- **Exercise details**: Filter out all lines without the word "element" from the data below, please, and copy the rest.

Stored items from a collection:
== Segment start ==

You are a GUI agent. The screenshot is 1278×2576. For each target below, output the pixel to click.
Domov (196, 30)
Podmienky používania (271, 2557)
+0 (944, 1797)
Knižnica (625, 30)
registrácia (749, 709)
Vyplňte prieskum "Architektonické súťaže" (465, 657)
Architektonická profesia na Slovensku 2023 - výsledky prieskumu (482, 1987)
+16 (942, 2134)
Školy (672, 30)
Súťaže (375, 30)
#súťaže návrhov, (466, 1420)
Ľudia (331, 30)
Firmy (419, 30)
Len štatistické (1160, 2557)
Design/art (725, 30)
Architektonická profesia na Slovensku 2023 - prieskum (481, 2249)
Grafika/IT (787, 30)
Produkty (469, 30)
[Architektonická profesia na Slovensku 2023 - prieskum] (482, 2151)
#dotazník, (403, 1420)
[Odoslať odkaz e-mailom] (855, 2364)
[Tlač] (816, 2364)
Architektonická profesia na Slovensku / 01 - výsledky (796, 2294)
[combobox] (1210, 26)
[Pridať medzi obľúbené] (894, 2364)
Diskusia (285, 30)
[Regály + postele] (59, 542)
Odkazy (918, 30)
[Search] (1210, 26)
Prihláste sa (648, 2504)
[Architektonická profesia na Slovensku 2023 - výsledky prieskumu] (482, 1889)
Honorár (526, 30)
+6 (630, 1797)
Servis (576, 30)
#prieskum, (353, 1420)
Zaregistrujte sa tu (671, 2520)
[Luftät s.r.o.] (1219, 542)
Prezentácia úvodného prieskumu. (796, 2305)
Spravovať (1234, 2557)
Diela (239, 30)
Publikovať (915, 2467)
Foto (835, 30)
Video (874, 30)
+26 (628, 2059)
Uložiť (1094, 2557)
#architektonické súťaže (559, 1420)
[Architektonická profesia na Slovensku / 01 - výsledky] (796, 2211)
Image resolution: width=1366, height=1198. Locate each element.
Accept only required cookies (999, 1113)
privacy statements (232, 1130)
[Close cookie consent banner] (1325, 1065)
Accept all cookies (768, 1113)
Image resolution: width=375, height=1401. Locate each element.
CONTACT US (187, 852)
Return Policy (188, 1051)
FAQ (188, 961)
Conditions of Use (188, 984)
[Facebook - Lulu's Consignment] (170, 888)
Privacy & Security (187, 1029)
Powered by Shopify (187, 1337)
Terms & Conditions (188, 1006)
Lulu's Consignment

== Segment end ==

- **Solution to the problem**:
Image resolution: width=1366, height=1198. Locate each element.
Image resolution: width=375, height=1401. Locate each element.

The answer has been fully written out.